- The Jockey Club
- April 21, 2015
21st April 2015
Our Annual Review & Outlook: A record year, but challenges ahead
Following hot on the heels of fantastic racing at the Cheltenham Festival and the Crabbie’s Grand National Festival at Aintree, the next milestone of the year is the publication of our Annual Review.
I am pleased to report that in 2014 we grew our turnover as a Group by 5.1 percent to a record £171.2 million (2013: £162.9 million). This is almost double the pace of UK economic growth, which was 2.6 percent in 2014, and shows that we are not only benefiting from the economic recovery, but from the significant improvements we have made to our management structure and capabilities to ensure we take maximum advantage.
This was the sixth consecutive year of business growth for The Jockey Club, with all profits we make being invested back to racing. It is a fantastic performance by all the teams across the Group.
I was delighted we were able to contribute a record £19.1 million to prize money in 2014, up from £18.2 million in 2013, making a total prize pool at our racecourses to £43.7 million. Prize money is essential to the sport’s participants and competitiveness, and we are looking to make a new record contribution of £19.9 million from our resources in 2015 (subject to abandonments).
In total, The Jockey Club reinvested £55.2 million into British racing in 2014, up by £21.7 million on 2013, both through contribution to prize money and through investment in facilities for both the sport’s participants and customers. As The Jockey Club’s vision is for British racing to maintain and build on its position as the best in the world, this is the measure by which I must judge success.
To achieve this, it is vital that racing is a popular sport in the UK, open for all in our society to enjoy and sustainable financially, with a pyramid that produces and attracts the very best in the world at its top and a broad grassroots base at its foundation.

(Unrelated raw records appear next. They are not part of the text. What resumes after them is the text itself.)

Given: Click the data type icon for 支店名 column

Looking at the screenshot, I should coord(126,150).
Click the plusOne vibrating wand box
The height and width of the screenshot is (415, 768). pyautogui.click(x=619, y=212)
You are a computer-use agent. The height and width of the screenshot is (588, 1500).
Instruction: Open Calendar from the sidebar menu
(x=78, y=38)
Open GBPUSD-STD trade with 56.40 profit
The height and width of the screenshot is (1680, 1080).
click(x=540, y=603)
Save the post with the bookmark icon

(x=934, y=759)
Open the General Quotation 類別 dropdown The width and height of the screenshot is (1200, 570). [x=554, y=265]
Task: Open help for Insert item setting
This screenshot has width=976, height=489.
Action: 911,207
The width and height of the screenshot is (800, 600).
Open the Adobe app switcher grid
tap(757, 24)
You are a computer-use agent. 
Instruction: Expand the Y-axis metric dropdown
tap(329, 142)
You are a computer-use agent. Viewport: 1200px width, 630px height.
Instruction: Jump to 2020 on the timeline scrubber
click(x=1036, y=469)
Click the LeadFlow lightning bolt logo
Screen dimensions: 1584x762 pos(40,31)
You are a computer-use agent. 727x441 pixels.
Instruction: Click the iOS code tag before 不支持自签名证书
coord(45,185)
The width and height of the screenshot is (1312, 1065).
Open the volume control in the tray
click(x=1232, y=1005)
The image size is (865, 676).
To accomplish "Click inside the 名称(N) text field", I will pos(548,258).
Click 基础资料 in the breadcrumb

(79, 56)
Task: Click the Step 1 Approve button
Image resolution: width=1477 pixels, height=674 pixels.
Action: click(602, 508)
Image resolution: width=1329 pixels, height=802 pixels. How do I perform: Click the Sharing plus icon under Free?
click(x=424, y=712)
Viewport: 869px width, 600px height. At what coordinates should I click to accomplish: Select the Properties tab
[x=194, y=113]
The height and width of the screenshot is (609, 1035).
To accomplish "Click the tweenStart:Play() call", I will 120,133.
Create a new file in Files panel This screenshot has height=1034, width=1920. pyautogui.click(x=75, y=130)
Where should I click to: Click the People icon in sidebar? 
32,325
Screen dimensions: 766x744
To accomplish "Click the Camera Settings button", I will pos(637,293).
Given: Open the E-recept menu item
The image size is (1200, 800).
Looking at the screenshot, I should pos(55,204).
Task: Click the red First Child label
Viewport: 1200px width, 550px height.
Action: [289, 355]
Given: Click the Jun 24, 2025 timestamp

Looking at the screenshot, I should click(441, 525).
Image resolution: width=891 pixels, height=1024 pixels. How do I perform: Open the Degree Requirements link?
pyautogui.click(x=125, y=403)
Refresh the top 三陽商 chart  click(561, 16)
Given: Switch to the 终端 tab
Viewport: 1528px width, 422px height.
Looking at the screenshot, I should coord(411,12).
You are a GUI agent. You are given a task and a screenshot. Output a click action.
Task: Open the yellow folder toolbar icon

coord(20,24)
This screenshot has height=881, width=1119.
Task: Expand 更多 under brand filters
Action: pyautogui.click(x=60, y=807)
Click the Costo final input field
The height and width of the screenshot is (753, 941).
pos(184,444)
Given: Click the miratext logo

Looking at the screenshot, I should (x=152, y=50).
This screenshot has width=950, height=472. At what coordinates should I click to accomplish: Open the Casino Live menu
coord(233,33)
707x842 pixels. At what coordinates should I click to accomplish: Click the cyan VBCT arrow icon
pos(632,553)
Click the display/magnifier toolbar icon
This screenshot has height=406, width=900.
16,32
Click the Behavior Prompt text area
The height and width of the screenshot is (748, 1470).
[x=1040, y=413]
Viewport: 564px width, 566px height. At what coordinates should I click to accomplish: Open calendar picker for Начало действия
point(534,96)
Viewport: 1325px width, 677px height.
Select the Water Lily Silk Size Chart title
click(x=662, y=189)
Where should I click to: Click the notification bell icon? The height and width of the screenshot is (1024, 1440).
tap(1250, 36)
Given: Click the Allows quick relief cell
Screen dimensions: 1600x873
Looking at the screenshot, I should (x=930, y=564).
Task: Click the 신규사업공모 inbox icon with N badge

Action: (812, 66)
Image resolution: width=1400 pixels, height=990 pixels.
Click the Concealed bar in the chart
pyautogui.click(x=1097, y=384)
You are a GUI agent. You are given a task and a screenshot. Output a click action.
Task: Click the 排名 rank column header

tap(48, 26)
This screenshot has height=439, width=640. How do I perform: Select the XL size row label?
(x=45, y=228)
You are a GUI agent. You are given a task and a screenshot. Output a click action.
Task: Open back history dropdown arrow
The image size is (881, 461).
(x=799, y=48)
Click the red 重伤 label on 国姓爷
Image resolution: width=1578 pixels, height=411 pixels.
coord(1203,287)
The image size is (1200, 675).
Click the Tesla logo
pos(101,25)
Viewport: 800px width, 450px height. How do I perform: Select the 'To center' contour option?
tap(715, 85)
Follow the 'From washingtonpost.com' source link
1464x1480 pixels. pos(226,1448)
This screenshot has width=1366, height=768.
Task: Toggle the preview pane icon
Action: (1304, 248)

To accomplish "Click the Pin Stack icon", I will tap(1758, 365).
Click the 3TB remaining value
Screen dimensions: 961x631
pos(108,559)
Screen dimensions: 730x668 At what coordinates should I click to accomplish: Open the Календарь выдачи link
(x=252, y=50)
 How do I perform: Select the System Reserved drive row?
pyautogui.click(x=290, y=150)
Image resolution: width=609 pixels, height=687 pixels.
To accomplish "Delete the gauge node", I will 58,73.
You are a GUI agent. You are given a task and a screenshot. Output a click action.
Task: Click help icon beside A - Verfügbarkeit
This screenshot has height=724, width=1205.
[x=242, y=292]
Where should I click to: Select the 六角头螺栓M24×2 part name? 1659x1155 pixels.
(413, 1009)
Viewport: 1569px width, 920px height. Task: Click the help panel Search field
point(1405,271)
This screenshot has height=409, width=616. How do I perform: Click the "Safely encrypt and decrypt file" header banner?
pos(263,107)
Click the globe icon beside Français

The Jockey Club will always ensure the Thoroughbred is at the heart of what we do. Along with many people I am excited about the quality of racing for 2015, the prospects soon to take to the track and the returning stars who have delighted racegoers, viewers, listeners and punters alike.
Equally the customer, in the widest possible sense and including horsemen, must continue to be placed at the centre of our offering as it evolves and develops. We must act on what they tell us and exceed expectations wherever possible, as we have sought to do when investing more than £400 million, just in our facilities and prize money contributions combined, from our resources over the last decade.
Beyond the revenue streams currently in our gift, as both the key plank of racing’s industry funding base needs addressing urgently if we are to achieve the long-term sustainability needed to unlock British racing’s potential. Significant progress has been made towards replacing the Levy, but the coming years are critical in terms of a one-off legislative solution, introducing a sound commercial framework, negotiating a fair market value and utilising funds to maximise success for our sport and benefits for the betting industry in return.
The integrity of our sport is vital, as is its leadership. I welcomed the appointment of Nick Rust as Chief Executive of the British Horseracing Authority (BHA). He is passionate about racing, smart and a consensus-builder.
It was encouraging that upon taking up the role, Nick publicly prioritised the formation of a tri-partite industry stakeholder structure for British racing involving the BHA, racecourses and horsemen. This would formally unite stakeholders to provide the relevant authority and mandate to make decisions on all key matters in the sport.
This governance structure is necessary for the introduction of a Racing Right funding system, which will require a new racing industry body to replace the Government’s Horserace Betting Levy Board.
My message to all – whether our dedicated and hardworking people, a racing fan, a stakeholder, including horsemen and fellow racecourses, a commercial partner, including betting operators, or other interested party – is that together we can achieve far more than if we act separately.
If we are willing to act in the best long-term interests of the sport and leave short-term self-interest at the door, we will all be better off in the future. This is our British racing and today it is enjoyed by millions. Let us work together to make that millions more in the years to come.